Moreover, we found that miR-190a-5p expression was up-regulated in the vildagliptin group. Ccl2 is one of the target genes of miR-190a-5p [46]. CCL2, also known as MCP-1, was the first human chemokine to be described [47, 48]. CCL2 can attract monocytes, such as macrophages, and microglia, in vitro and in vivo [49, 50]. CCL2 is an important chemokine for atherogenesis. Pro-inflammatory mediators induce atherosclerotic inflammation in the aorta [51, 52]. We also found that vildagliptin reduced Il6 expression in diabetic aorta. Thus, vildagliptin could activate miR-190a-5p to inhibit CCL2 expression to inhibit inflammation in the aorta.
In our research, miR-375-3p was down-regulated in the vildagliptin-treated group. Pdk1 is one of the target genes of miR-375-3p [53]. PDK1 has an anti-apoptotic function in the development of atherosclerosis [54]. The activation of PDK1 could activate the PI3K/Akt pathway. The PI3K/Akt pathway plays a prominent role in cell survival, metabolism, growth and proliferation by directly regulating apoptotic proteins such as Bcl-2, caspase-3, caspase-9 and Bax [55, 56]. In our study, vildagliptin inhibited the expression of Casp3 in diabetic aorta. Thus, vildagliptin may inhibit Casp3 through reducing miR-375-3p in diabetic aorta.

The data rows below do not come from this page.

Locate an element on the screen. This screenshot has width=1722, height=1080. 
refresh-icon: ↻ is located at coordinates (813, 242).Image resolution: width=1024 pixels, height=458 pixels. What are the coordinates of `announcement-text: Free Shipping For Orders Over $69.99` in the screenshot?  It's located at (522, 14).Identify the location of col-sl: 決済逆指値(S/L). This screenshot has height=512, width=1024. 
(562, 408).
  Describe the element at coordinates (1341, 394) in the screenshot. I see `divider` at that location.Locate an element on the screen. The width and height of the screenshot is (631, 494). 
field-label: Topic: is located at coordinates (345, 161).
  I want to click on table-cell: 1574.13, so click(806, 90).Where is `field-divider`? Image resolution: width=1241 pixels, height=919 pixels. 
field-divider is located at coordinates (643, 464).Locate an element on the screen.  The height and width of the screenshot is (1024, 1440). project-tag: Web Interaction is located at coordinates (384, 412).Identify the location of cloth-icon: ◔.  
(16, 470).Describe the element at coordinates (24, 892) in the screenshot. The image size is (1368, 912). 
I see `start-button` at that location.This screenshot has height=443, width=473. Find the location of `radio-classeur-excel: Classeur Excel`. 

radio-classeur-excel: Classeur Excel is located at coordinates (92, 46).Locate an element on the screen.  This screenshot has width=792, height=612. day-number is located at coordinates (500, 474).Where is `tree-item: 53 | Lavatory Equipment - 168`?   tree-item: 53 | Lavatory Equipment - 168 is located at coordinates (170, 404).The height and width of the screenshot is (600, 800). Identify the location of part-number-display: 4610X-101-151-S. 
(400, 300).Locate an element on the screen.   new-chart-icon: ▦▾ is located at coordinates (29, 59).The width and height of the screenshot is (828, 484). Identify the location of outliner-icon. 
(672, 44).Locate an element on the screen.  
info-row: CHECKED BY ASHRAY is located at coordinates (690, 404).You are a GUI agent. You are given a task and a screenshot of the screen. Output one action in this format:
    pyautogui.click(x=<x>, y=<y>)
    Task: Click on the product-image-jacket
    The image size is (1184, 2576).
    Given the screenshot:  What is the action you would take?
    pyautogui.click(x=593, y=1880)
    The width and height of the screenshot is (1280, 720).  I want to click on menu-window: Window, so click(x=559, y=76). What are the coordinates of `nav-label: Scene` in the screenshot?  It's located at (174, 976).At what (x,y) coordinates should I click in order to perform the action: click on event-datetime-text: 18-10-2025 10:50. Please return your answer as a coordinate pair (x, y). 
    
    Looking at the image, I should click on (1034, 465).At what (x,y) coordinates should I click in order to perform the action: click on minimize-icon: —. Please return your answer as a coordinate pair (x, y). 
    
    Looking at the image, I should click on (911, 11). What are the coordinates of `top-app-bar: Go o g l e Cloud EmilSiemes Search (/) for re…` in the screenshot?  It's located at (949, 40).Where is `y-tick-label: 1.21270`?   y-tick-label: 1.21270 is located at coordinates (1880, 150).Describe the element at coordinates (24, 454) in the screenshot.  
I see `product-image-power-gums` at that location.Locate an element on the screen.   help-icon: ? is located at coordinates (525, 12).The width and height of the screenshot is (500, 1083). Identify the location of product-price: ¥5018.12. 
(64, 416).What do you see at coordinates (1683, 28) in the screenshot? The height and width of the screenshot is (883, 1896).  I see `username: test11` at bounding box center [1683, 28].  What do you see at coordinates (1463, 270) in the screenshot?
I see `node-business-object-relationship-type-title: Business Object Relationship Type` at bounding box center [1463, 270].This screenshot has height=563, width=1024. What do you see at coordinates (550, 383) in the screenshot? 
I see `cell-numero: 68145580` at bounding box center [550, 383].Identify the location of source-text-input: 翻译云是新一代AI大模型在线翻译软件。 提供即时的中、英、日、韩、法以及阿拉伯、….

Our present study shows that vildagliptin elicits vascular protection in diabetic rats. This study provides promising evidence of DPP-4 inhibitors’ application in diabetic patients with cardiovascular disorders. Vildagliptin activates miR-190a-5p and inhibits miR-134-5p and miR-375-3p expression in the aorta to activate Bdnf and Pdk1. Vildagliptin inhibits Ccl2 to moderate endothelial function and inhibits inflammation and apoptosis (Figure 5). Involved miRNAs function still needs to be verified in vivo and in intro. Further study of the key miRNAs in the pathogenesis of the cardiovascular system will help us find the potential therapeutic targets.
Figure 5
Vildagliptin inhibit miR-134-5p in aorta to activate Bdnf to moderate endothelial function; activate miR-190a-5p to inhibit Ccl2; and inhibit miR-375-3p to activate Pdk1 to inhibit apoptosis.
Bdnf – brain-derived neurotrophic factor, Ccl2 – C-C motif chemokine ligand 2, Pdk1 – 3-phosphoinositide dependent protein kinase-1.